Bol Gatkuoth Bithaw, 33, returned to South Sudan in 2007 after 10 years in Ethiopian refugee camps, with ambitious plans to reconstruct his country, one the world’s poorest nations. “I was very happy because it was my first time to smell peace. My hope was to build the country,” he said, sitting on a pile of logs near a food station where scores of women waited to receive grain sacks.
“Now the hope is degraded,” said the second-time refugee, who had been working as a disarmament officer for former child soldiers in the northern town of Malakal before he was forced to leave last month.
Bithaw spent weeks walking to the Ethiopian border with his wife and two-year-old son, avoiding dead bodies and foraging wild fruit and edible leaves before finally reaching safety.
Aid agencies are struggling to serve the rapidly growing refugee population — with up to 1,000 new arrivals into Ethiopia daily — and the United Nations said $654 million (474 million euros) is required to respond to the crisis.

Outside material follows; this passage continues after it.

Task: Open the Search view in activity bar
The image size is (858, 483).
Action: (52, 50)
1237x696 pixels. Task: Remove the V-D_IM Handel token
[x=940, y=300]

Malnutrition has reached critical rates, with about 30 percent of the population suffering, and the threat of diseases such as measles, malaria and cholera is looming. “We have a combination of malnutrition and overcrowding, and always the risk is to have on top of that infectious disease outbreak, which is what kills refugees,” said Salama. Martha Nyaluak, 35, is struggling to care for her six children, including her youngest, who has severe diarrhoea.